Perhaps putting consciousness on a chip is the last hurrah of the mental (rational) consciousness, the ultimate extension of instrumental rationality-the ultimate attempt to direct and be in control of life.

Do not go gentle into that good night. ... Rage, rage against the dying of the light. Dylan Thomas

Consider the uproar over the shooting of high school students by other high school students in Littleton, CO, as well as other scenes of violence and death in the last couple of years. Despite that fact that these are rare events, and generally getting rarer (statistically, though no less stark for their horror) there was and is a compulsive desire to eliminate every threat to life, at any cost. We want a death-free life, we want to eliminate all risk of death-we want only life with no scary interruptions. Some schools have gone as far as to remove all student lockers from school; some have put in transparent lockers; some require that all students wear transparent book bags, and some have eliminated all book bags and backpacks so nothing foreign or hurtful can be brought into the school. Is there anything we could ever do to insure that death will not catch us?

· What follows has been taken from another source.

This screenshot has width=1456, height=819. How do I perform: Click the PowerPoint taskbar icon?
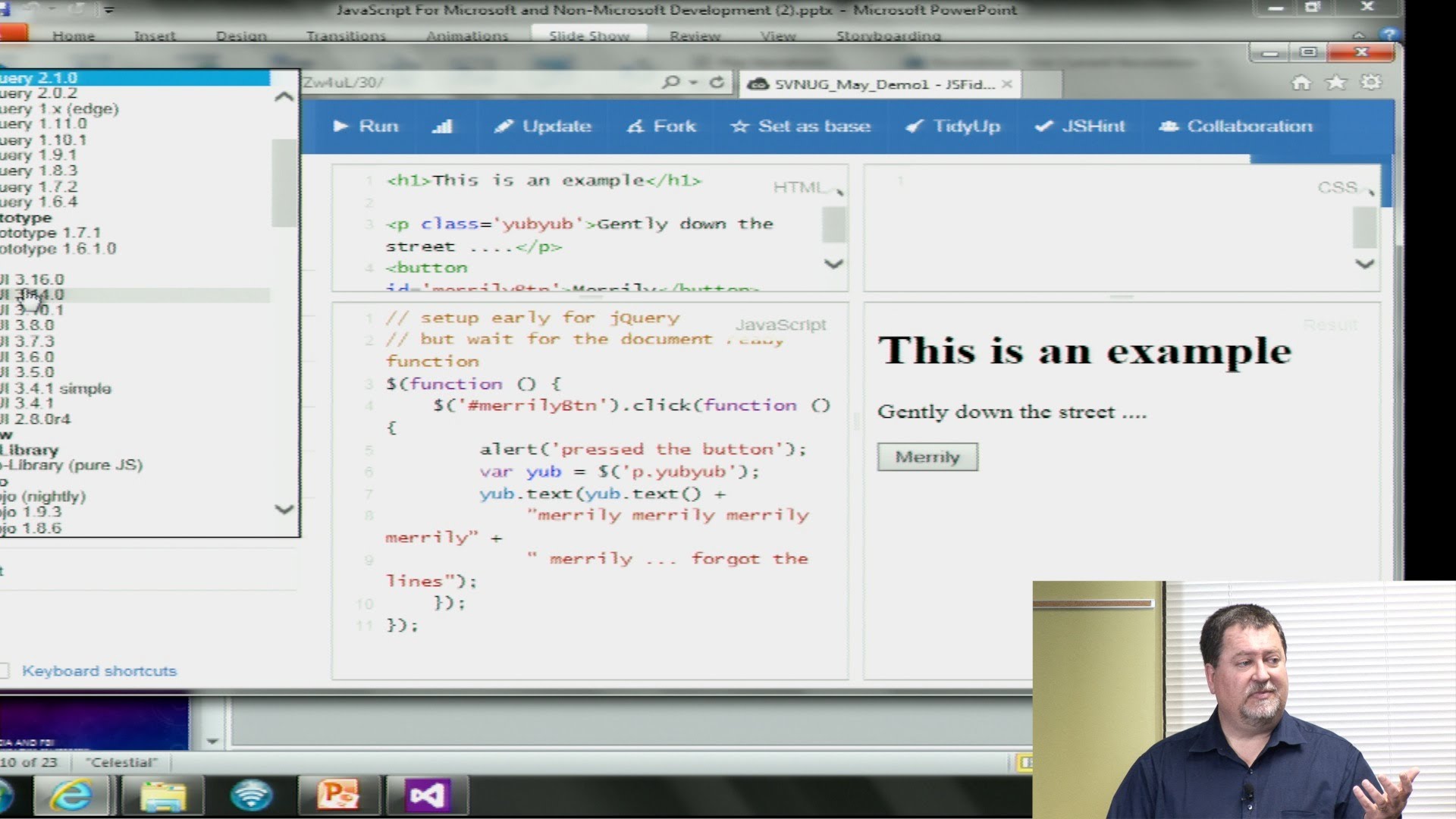point(338,795)
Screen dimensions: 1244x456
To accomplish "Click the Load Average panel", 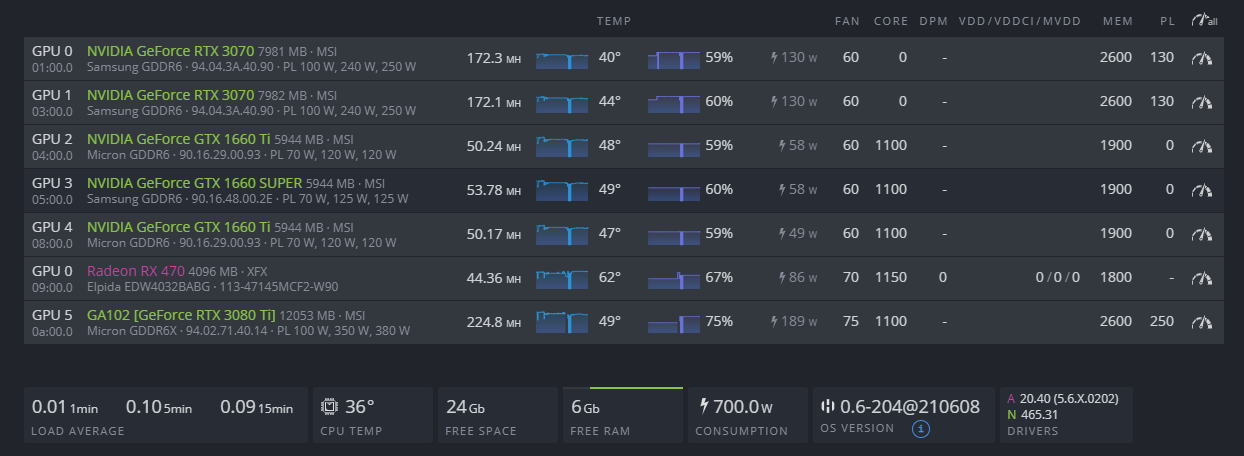I will tap(165, 416).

If there is we are probably already trying to do it-we want only life without death-total control.

Death is a very dull, dreary affair, and my advice to you is to have nothing whatever to do with it. William Somerset Maugham

Generally, we are compulsive about putting off death-death the disease of old age (Victoria Sharpe in Wade 1999). Who could imagine that any of us wouldn't want to extend his or her life. That any one of us wouldn't want to avoid death seems absurd to most people. Only a saint or a fool thinks otherwise, and even saints are sorrowful about the actual event of death for they have lived and know the enlightenment of living.